Centre on Housing Rights and Evictions (Geneva)

Nigeria: More Than 800,000 Residents Evicted From Abuja From 2003 to 2007

15 May 2008


press release

More than 800,000 residents were forcibly evicted from informal  settlements in Abuja, Nigeria, from 2003 to 2007, during the  administration of Federal Capital Territory (FCT) Minister, Nasir Ahmad  el-Rufai, according to The Myth of the Abuja Master Plan: Forced evictions as urban planning in Abuja, Nigeria, a new report released  by the Geneva-based Centre on Housing Rights and Evictions (COHRE) and the Lagos-based Social and Economic Rights Action Center (SERAC).

COHRE's Deputy Director, Jean du Plessis, said, "This shocking figure is  even higher than the estimated number of people evicted in 2005 during  Operation Murambatsvina in Zimbabwe, yet the world has hardly taken  notice. COHRE and SERAC urge the current FCT Minister, Dr. Aliyu Modibbo Umar, to make a clear and firm break from his predecessor's  destructive policies that violated the human rights of residents of  Abuja and, in many cases, pushed them further into poverty.

Deanna Fowler, Senior COHRE Research Officer responsible for researching  and preparing the report said, "Former FCT Minister El-Rufai and Federal  Capital Development Authority (FCDA) officials created a myth about the  Abuja Master Plan to convince people that the Plan justified and  necessitated the systematic violation of the housing rights of hundreds  of thousands of people so that Abuja would not become 'another Lagos'.

"FCT Minister Dr. Modibbo Umar continues to insist that informal  settlements must be demolished because their existence is purportedly in  violation of the Abuja Master Plan. However, successive administrations  have failed to implement key provisions of the Master Plan regarding  housing delivery mechanisms designed to facilitate affordable housing  for Abuja residents. Instead, they have resorted to forced eviction as a  tool of urban planning."

Felix Morka, Executive Director of SERAC said, "It is the FCT  Government's failure to implement the Master Plan's recommendations that has led to the growth of informal settlements and the dire lack of  affordable housing in Abuja. The solution to dealing with this problem  is not to evict people desperate for housing. The Government should be  exploring other solutions, such as /in situ/ upgrading, in consultation  with the affected communities."

COHRE and SERAC estimate that the FCDA has forcibly evicted more than  800 000 people from at least 31 informal settlements, with hundreds of  thousands of residents of the remaining settlements living in constant  fear of forced eviction. According to The Myth of the Abuja Master Plan, the FCDA has carried out evictions without adequate notice,  without adequate consultation with affected persons, without due process  and without providing access to legal remedies. In some instances, FCDA  officials carried out evictions without allowing people to retrieve  property from their homes. There were also cases of the FCDA using tear  gas, beatings and other methods of violence to carry out the evictions.

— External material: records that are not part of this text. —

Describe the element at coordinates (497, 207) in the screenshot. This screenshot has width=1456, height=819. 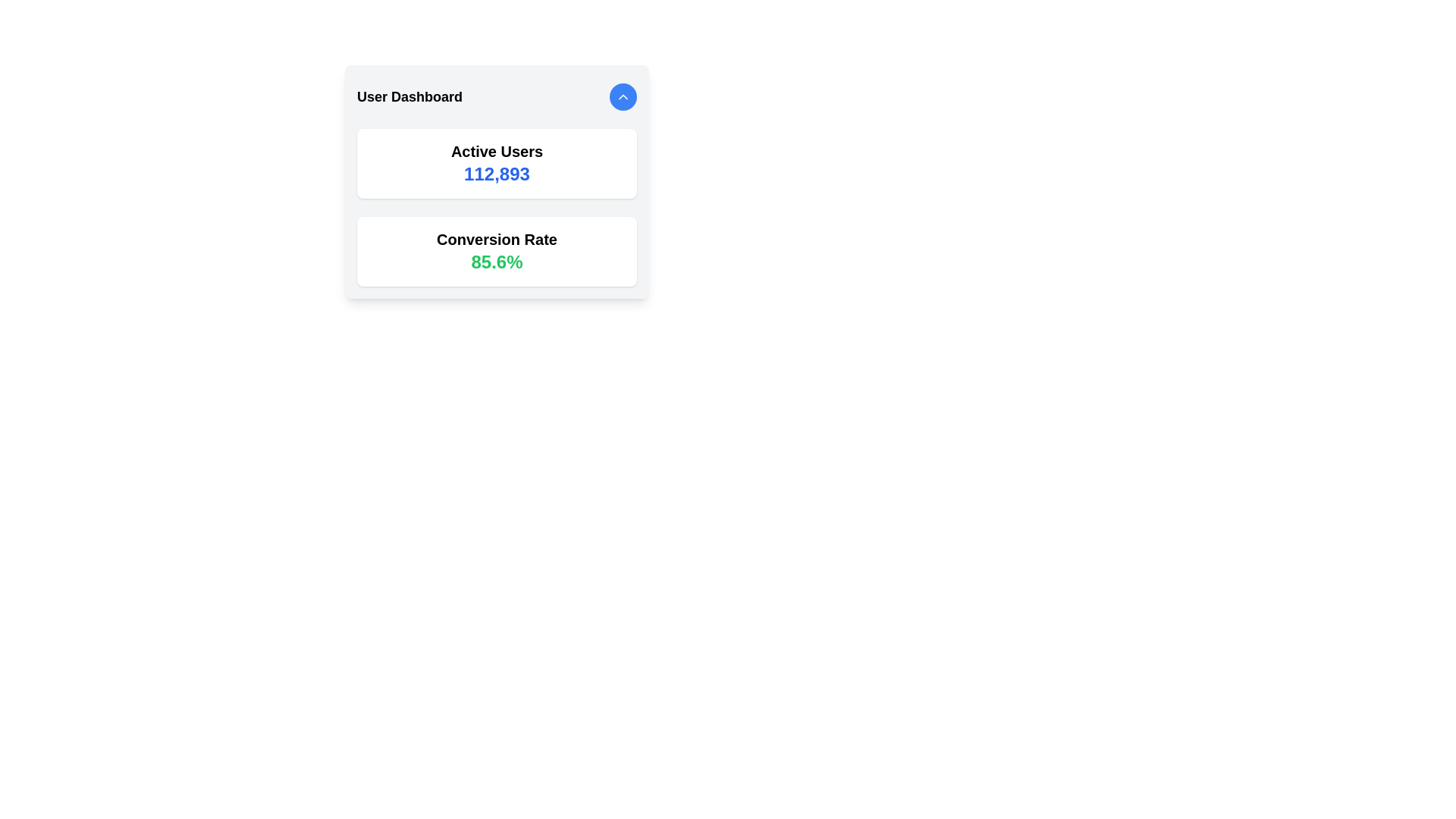
I see `the Card with metrics that displays 'Active Users' and 'Conversion Rate' in the User Dashboard` at that location.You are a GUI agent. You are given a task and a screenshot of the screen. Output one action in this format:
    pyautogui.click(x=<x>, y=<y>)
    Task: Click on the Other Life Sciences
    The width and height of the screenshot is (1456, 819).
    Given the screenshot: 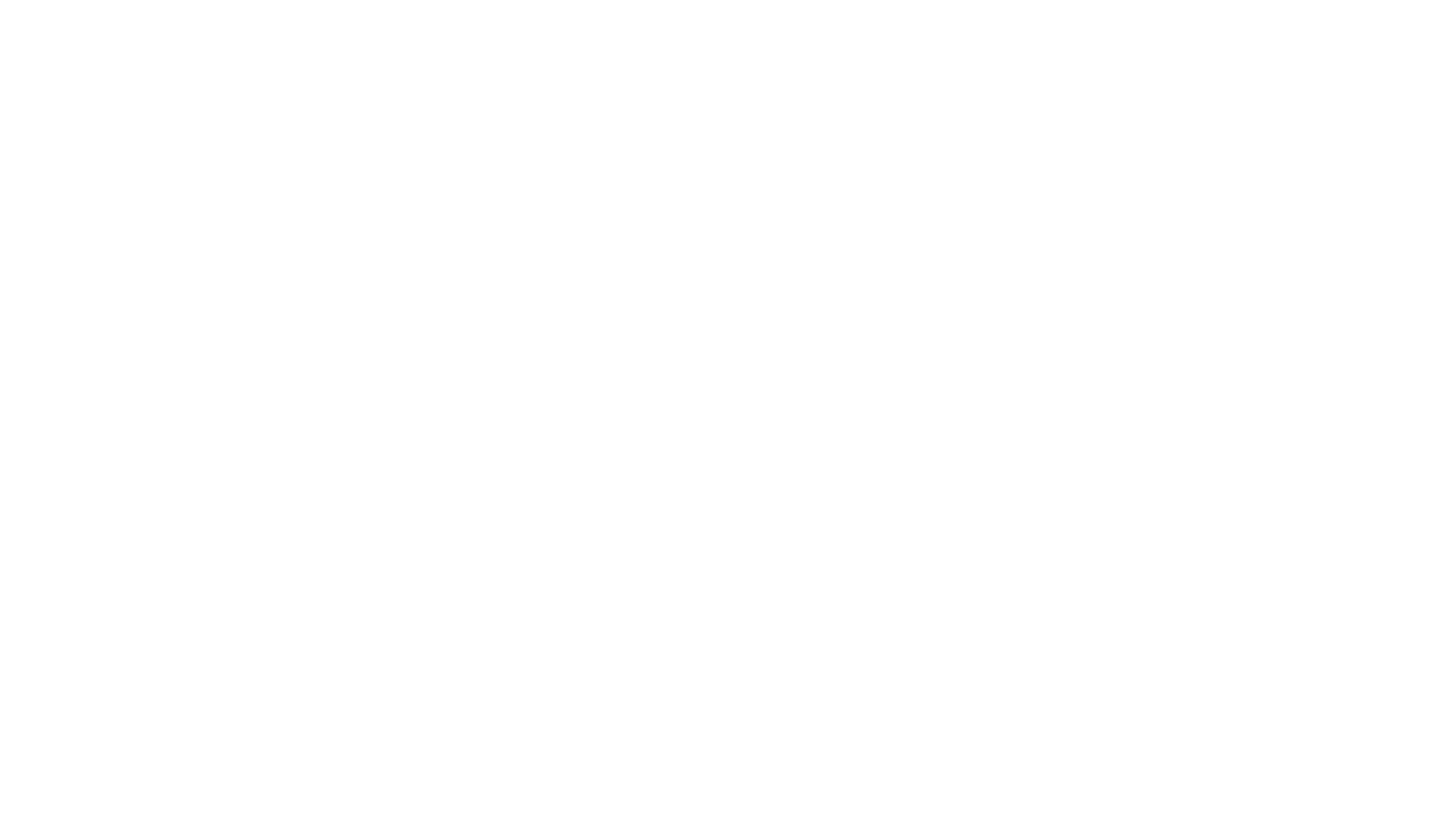 What is the action you would take?
    pyautogui.click(x=679, y=513)
     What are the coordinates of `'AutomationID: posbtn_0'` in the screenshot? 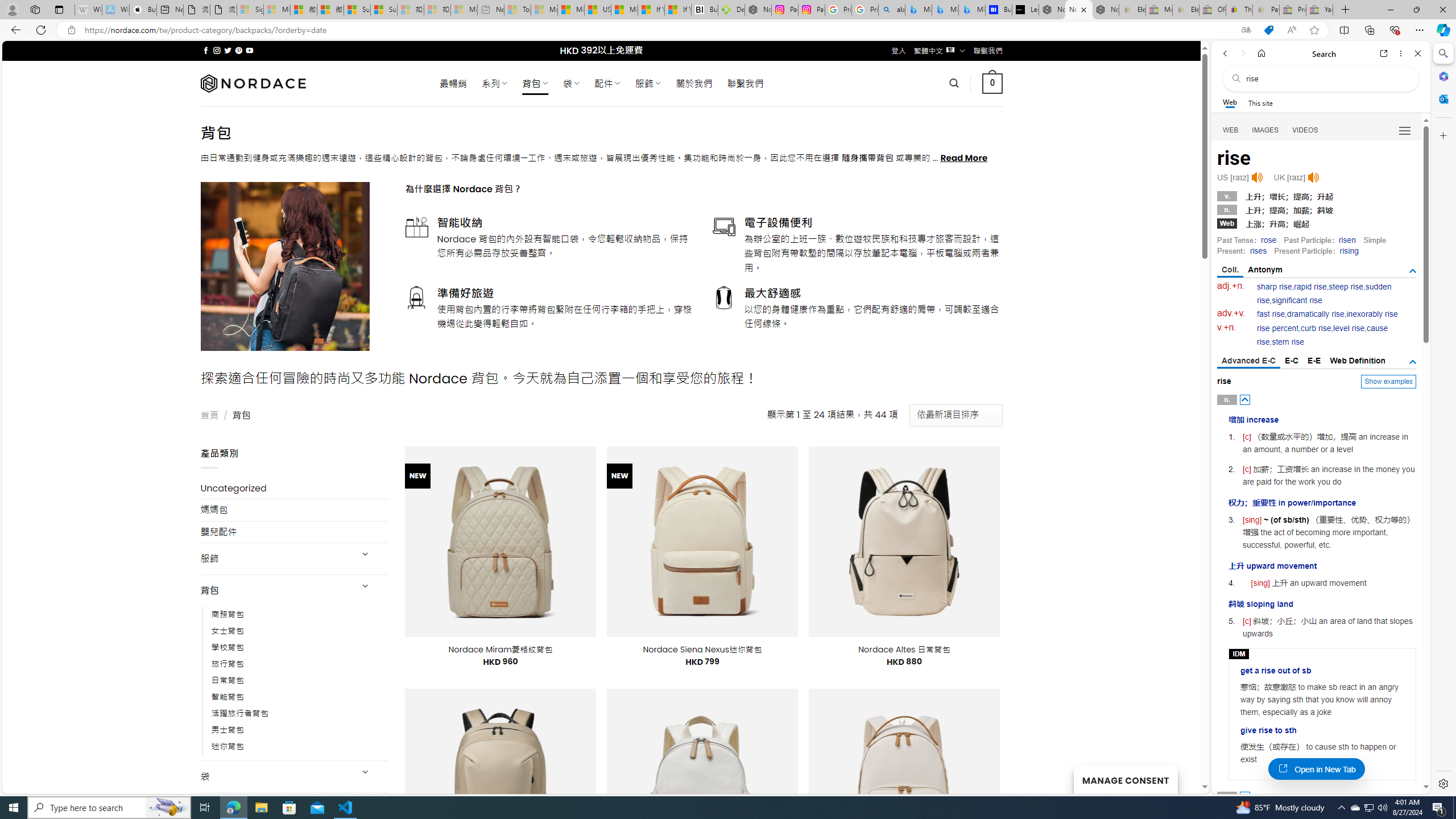 It's located at (1245, 399).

COHRE's Fowler, said, "The demolitions have made people homeless,  destitute and vulnerable to other human rights violations including  violence, theft and rape. People have lost their access to water and  sanitation facilities, health care centres, and schools, and have been  forced to move further from sources of employment. These widespread and  ongoing evictions have resulted in the massive displacement of hundreds  of thousands of people with a disastrous effect on health, education,  employment and family cohesion. Nigeria has violated the right to  adequate housing on a scale and with a persistence that is rarely seen  anywhere else in the world. Yet these violations have received little  international criticism, in contrast to similar violations in countries  such as Zimbabwe or China."

The former FCT Minister El-Rufai and his administration initiated a  policy of mass forced evictions in 2003, in an attempt to redress  deviations from the City's development, as planned for in the Abuja  Master Plan - produced by International Planning Associates and approved  by the FCDA in 1979. The Plan was created to facilitate the orderly  development of a new Capital, in which to relocate the seat of  Government away from the chaotic and rapidly expanding Lagos. The Plan  called for the resettlement of people living in villages in what would  become the Capital City.

However, the Government never fully implemented  the resettlement plan. Many residents - often termed 'indigenes' - were  allowed to remain as the City expanded towards them, and in some cases,  around them. Over the past 30 years, these settlements have expanded  dramatically as indigenes have supplied land or built and rented housing  to hundreds of thousands of migrants - also termed 'non-indigenes' - who came to Abuja for employment and were unable to access affordable  housing in the formal market. This resulted in the establishment of at  least 65 informal and unauthorised settlements that have been targeted  for demolition by the FCDA.

Morka said, "COHRE and SERAC hope this report will bring attention to  the systematic and widespread violations of housing rights in Nigeria,  and that Dr. Modibbo Umar's administration and all responsible  authorities will take the recommendations of our report into account to  address the crisis in the lack of affordable housing in Abuja and  throughout Nigeria."